Cynefin practitioners will recognize that what I’m writing about here is the flow between the complicated and the complex domains, (captured by Dave Snowden’s Blue dynamic in this post.) My intention is to give this some language and context in service organizations, where design thinking has replaced the (in some ways more useful) intuitive planning and innovation used in non-profits and the public service.
Since October, when I first starting sketching out these ideas, I’ve learned a few things which might be helpful as you move through these circles.
- Dialogue is helpful at every scale. When you are working in a complex system, dialogue ensures that you are getting dissent, contrary views and outlying ideas into the process. Complex problems cannot be addressed well with a top-down roll out of a change initiative or highly controlled implementations of a single person’s brilliant idea. If at any point people are working on any stage of this alone, you are in danger territory and you need another pair of eyes on it at the very least.

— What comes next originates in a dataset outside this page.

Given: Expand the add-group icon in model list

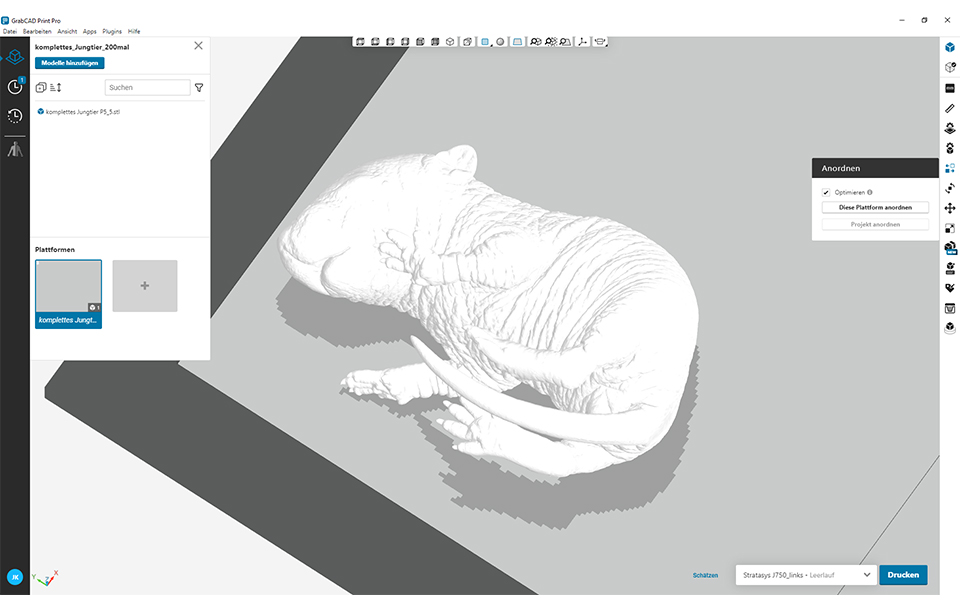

- Evaluation is your friend and your enemy. At every stage you need to be making meaning and evaluating what is going on, but it is critically important to use the right evaluation tools. Developmental evaluation tools – with their emphasis on collective sense making, rapid feedback loops and visible organizational and personal learning – are critical in any complexity project, and they are essential in the first three stages of this process. As you move to more and more stable projects, you can use more traditional summative evaluation methods, but you must always be careful not to manage to towards targets. Such an error results in data like “We had a 62% participation rate in our diversity training” which tells you nothing about how you changed things, but can shift the project focus to trying to acheive a 75% participation rate next cycle. This is an especially pervasive metric in engagement processes. And so you must…
- Monitor, monitor, monitor. Intervening in a complex system always means acting without the certainty that what you are doing is helpful. You need data and you need it on a short term and regular basis. This can be accomplished by formal and informal ongoing conversations and story captures about what is happening in the system (are we hearing more stories like the ones we want?) or through a SenseMaker(tm) monitoring project that allows employees to end their data with a little data capture.
- These practices are nested, not linear. An always to remember that this is not a five step process to intervening in a complex system. In a large organization, you can expect all of these things to be going on all the time. Building the capacity for that is a kind of holy grail and would constitute a 21st century version of the Learning Organization in my books.